という相談を40代女性から受けました。3年続けても痩せないと。私は糖質制限で痩せない場合、セオリーでもあるタンパク質制限の話をしようか・・・と迷いました。タンパク質の過剰摂取ではインスリン抵抗性が高くなるわけではありません。
がしかし(タンパク質を構成している)アミノ酸の一部にはインスリン追加分泌されるのです。具体的のはリジン(すべての動物性たんぱく質)、ロイシン(肉類)、アルギニン(鶏肉)です。この他のアミノ酸にあってはインスリン追加分泌の恐れはありません。もっとも空腹時間が長い(16時間以上)とインスリン追加分泌を抑制させます。インスリンというのは「肥満ホルモン」という別名があるくらいです。
私は相手を見ました。糖質制限をされていても小太りで代謝は悪そうです。本気で糖質制限されていないような気がしました。この状況でタンパク質制限を勧めると、誤解され激ヤセの危険があります。激ヤセすると臓器まで萎縮し、体調面で大いに問題が生じる恐れがあるのです。
「糖質制限している自分へのご褒美に週末だけ糖質を摂っている」話しているうちに本音をおっしゃったのです。痩せない原因は之だ、と私は直感しました。これは学生や父兄との面談で本音を聞き出す、ムンテラ(患者への説明=口で治療する、という意味)上手、と言われてきた私の特技です。
恐ろしい程の糖質を摂られるようです。タバコを吸わない私は横で喫煙されても欲しいとは思いません。逆に不快です。アルコールが呑めないヒトって私が呑んでいても欲しいと思わないそうです。そして私は横で旨そうに糖質を召し上がるヒトが居ても羨ましいと思いません。
ヒントはここにありました。この女性も糖質を欲しいと思わなくなれば週末の糖質バカ食いが無くなるわけです。この状態に持ち込む事こそが解決策であると私は思ったのです。

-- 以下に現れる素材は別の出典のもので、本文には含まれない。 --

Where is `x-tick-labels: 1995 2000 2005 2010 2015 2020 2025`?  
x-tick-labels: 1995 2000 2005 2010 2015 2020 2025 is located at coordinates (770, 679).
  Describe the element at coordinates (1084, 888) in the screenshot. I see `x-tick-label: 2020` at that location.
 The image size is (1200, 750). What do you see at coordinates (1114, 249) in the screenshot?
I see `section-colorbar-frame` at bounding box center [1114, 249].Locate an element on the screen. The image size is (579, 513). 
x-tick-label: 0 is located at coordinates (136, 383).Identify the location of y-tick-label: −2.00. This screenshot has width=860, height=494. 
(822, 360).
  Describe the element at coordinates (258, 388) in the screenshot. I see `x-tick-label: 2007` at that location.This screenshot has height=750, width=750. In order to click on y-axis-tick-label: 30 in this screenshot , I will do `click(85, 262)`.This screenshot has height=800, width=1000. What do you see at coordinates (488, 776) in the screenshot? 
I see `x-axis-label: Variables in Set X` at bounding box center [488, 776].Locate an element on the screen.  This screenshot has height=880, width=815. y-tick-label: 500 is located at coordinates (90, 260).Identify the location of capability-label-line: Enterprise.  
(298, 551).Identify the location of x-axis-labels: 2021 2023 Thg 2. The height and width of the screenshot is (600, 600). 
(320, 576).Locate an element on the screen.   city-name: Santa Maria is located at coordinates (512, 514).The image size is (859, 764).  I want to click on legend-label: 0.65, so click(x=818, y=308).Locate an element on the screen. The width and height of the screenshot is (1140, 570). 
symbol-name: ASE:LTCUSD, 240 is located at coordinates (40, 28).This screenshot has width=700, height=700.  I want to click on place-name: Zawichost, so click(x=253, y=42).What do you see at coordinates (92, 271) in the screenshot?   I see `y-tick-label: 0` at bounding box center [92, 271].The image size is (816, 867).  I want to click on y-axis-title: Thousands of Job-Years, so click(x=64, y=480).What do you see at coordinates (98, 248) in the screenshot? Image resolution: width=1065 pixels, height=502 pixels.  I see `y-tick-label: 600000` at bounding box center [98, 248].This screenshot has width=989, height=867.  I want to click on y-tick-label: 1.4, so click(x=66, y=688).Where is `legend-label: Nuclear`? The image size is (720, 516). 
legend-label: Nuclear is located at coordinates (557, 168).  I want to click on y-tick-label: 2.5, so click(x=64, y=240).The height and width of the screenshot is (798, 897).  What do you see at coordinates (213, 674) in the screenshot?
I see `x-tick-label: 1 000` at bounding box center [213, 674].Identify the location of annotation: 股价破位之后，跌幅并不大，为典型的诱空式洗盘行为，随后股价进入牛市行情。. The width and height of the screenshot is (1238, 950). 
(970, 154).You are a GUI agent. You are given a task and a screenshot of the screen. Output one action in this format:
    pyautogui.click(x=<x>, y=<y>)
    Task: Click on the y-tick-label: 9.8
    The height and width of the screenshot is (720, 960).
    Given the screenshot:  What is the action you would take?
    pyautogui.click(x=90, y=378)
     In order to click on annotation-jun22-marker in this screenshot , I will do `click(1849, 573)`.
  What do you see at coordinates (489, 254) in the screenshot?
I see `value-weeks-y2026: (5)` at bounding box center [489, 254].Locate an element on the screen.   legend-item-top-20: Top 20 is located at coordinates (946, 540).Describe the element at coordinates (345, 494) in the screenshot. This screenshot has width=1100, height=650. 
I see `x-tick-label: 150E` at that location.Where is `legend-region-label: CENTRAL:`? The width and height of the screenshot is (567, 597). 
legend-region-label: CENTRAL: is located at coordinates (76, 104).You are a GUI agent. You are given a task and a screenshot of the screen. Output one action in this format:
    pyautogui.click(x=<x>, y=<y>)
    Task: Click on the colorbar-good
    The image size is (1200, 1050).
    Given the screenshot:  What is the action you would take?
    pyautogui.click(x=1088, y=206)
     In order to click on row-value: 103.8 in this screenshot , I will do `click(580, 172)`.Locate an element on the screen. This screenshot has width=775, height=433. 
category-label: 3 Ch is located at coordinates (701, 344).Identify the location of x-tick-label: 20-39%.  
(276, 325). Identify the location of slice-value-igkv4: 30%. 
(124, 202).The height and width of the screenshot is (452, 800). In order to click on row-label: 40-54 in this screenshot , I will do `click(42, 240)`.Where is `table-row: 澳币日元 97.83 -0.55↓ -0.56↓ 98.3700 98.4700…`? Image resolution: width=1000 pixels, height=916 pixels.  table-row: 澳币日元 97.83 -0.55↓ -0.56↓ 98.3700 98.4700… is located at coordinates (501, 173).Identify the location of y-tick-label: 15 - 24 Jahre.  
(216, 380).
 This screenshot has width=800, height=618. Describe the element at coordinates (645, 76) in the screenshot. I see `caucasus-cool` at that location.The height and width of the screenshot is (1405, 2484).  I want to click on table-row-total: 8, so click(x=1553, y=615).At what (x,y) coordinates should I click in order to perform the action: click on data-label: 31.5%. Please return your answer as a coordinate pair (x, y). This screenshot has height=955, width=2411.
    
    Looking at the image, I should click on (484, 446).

この日に夕方、私はビアガーデンに行きました。老舗洋食のビアガーデン、私は糖質制限する前から行っています。コース料理(おつまみ程度)についてくるサンドイッチが凄く美味しくて糖質制限開始してもコレだけは頂いていました。がしかし3~4年前から(毎年このビアガーデンに行く)サンドイッチが欲しいと思わなくなったのです。昨日もしかり。決してやせ我慢しているのではありません。
相談の女性の場合、タンパク質制限に持ち込むよりも「糖質欲」をなくすべく週末の糖質バカ喰いを止める事こそが解決法だと思いました。それには糖質を摂らない事での素晴らしい体調変化を自身で感じる必要があります。